FAQs

Research Questions

We have put together a list of replies to often asked queries about the Business Archives Council. The list has been separated into categories. If you should find that your question has not been answered here, please contact us.

  • Do you have any records relating to a specific company?

    No. The BAC is not a physical repository and it holds no archive records at all. It is a registered charity established in 1934 for the promotion and preservation of business history - not a repository for business records. You can find out about where business records are located by visiting The National Archives' portal to archives: Discovery.

  • I am just starting out researching a company's history. I have never done any of this type of research before. Could you make any suggestions as to where I should start?

    There are several sources worth consulting during the initial stages of your research which could provide you with some leads:

    • A Guide to Tracing the History of a Business by Dr John Orbell. This lists sources and ideas which you may well find helpful. You will find a copy in a good reference library. A new edition was published in 2009.
    • For an online bibliography for locating publications on the history of specific businesses and industries operating in England, Scotland, Wales and Northern Ireland subscribe to the Business History Explorer developed by Dr John Orbell.
    • Kellys Trade Directories. These are similar to telephone directories, grouping together businesses according to trade for yearly periods. If you have a name of a business in a particular area or an idea where a business was located over a given time period, for example Jones’ Blacksmith's in London in 1899-1913, you can use these directories to confirm its existence at that location at that time, to follow the physical relocation of that business and trace how long it was at various premises. Researchers should be advised that these businesses may not appear in directories consistently year after year.
    • Companies House - incorporates and dissolves limited companies, registers the information companies are legally required to supply, and makes that information available to the public.
    • For more information about the key records of a business please take a look at the Managing Business Archives website.
  • I am trying to trace information about my grandfather, do you have any information about the company he owned?

    Contact The National Archives. You should consider whether you are more concerned to establish details about your grandfather or whether you wish to find out about his business. If the enquiry is of a personal/family history nature, for example searching for the details of your grandfather who worked for X mining company in Yorkshire or who owned his own toy making factory in Shropshire, then it is often better to establish as much about your family member as you can first through other means rather than taking the business as your starting point.

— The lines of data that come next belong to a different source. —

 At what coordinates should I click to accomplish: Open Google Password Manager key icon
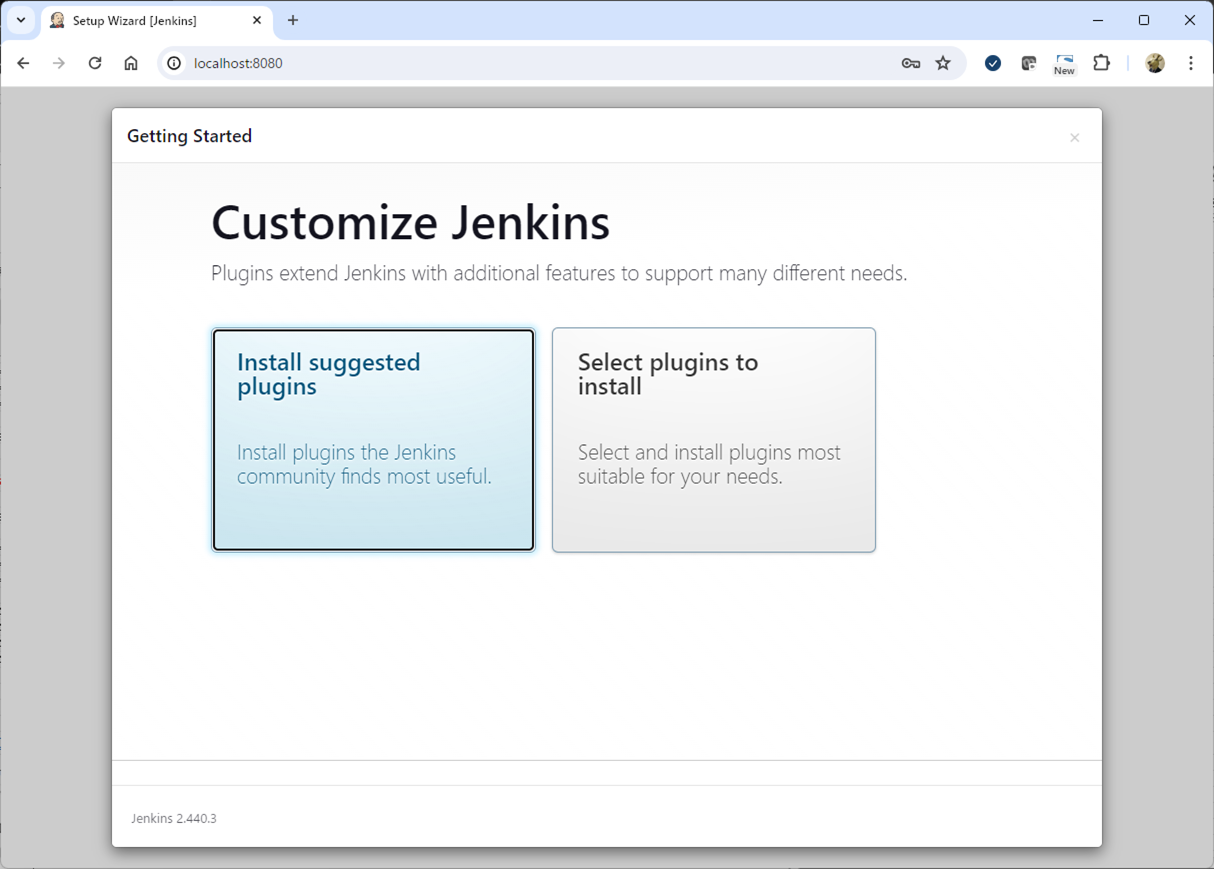pyautogui.click(x=910, y=62)
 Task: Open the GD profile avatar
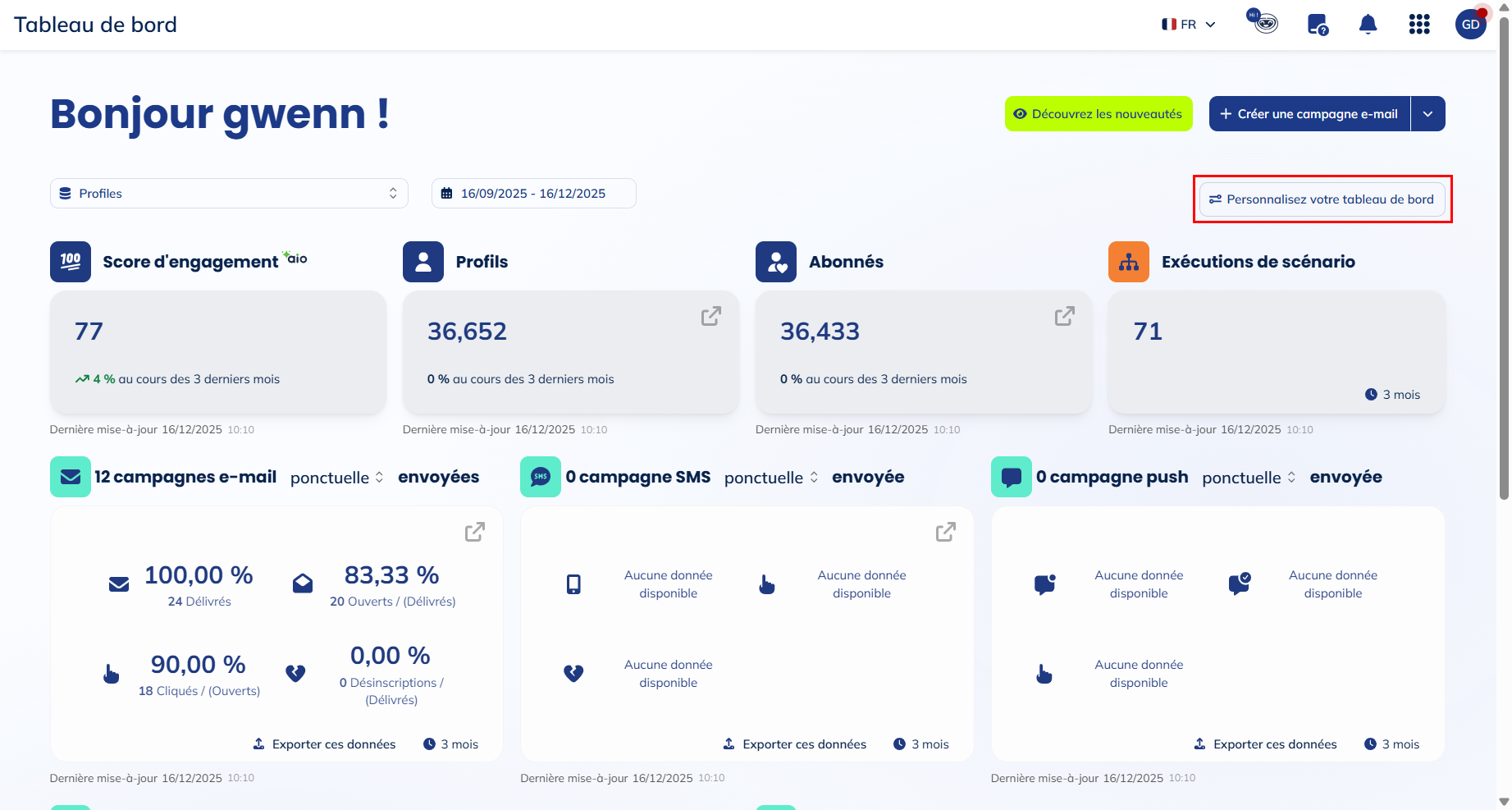tap(1470, 24)
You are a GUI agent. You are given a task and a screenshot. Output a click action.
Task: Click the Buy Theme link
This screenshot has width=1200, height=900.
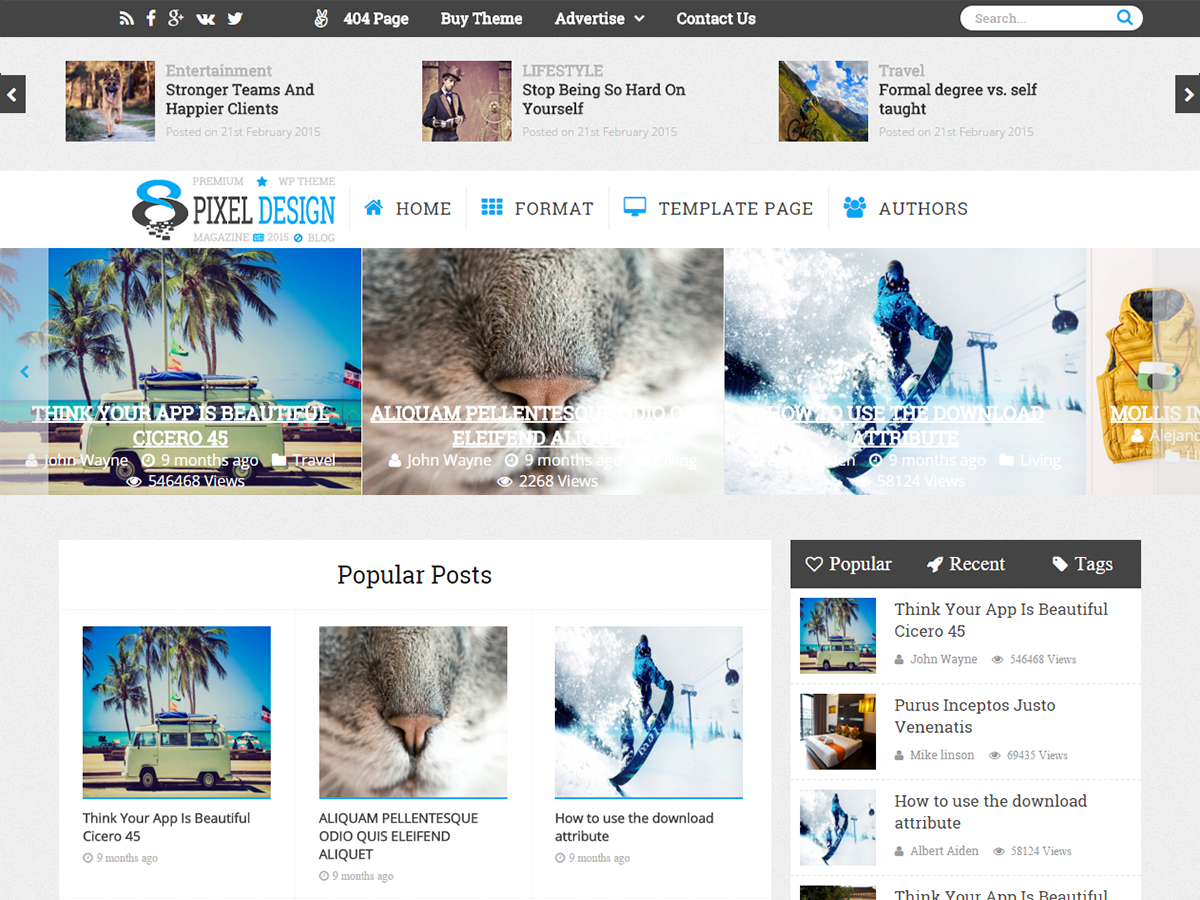[481, 19]
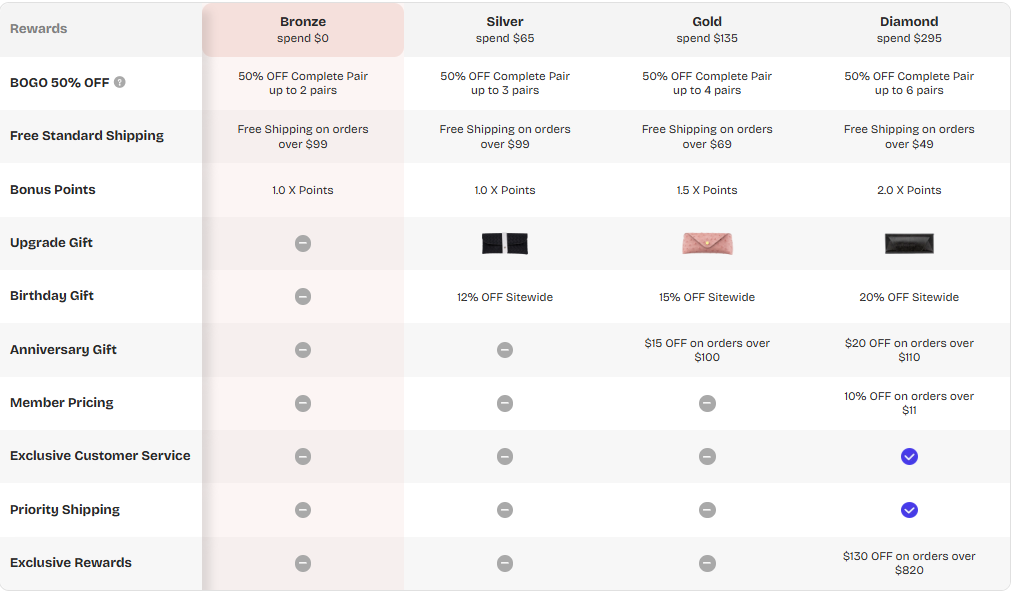The width and height of the screenshot is (1011, 596).
Task: Select the Diamond tier column header
Action: [x=909, y=29]
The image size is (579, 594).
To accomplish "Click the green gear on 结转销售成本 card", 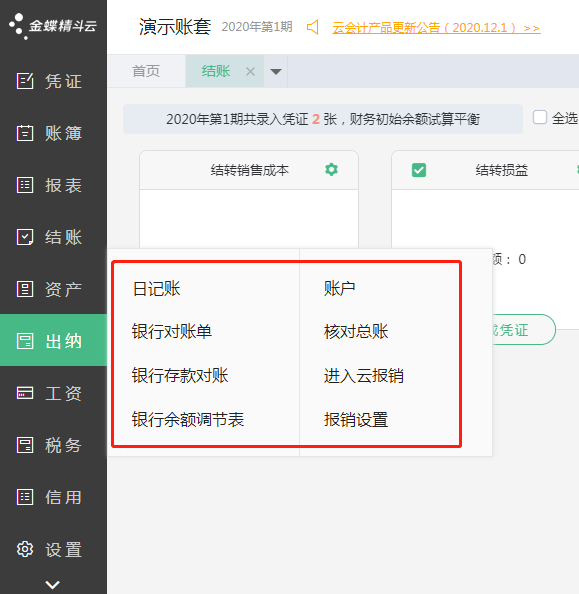I will (332, 169).
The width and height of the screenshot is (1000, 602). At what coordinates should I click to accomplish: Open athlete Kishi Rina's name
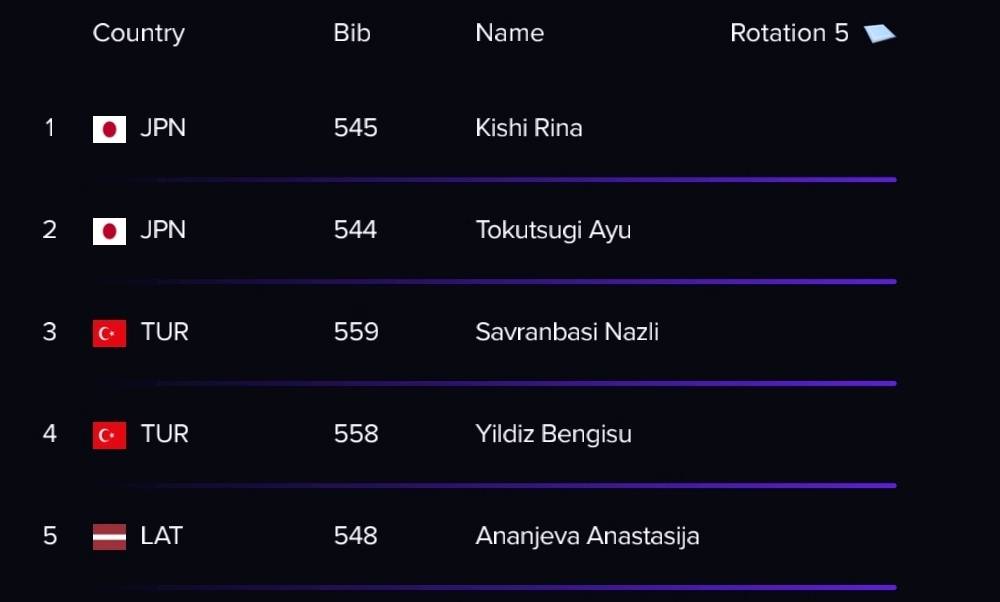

    Knowledge of a relation’s connection with a business may help to locate them at a certain place at a certain time but will not necessarily provide more family background. Records for small independent companies owned by a family member rarely survive. If they are not passed down through the family they are most likely to have been destroyed rather than given to a public repository. Staff records which may document the employment of a family member within another business are not always deemed the most important historical items to keep and so they too have not always survived even where other records have.

    If you are more interested in the business itself then treat it as a normal business enquiry and approach all the usual places as listed above.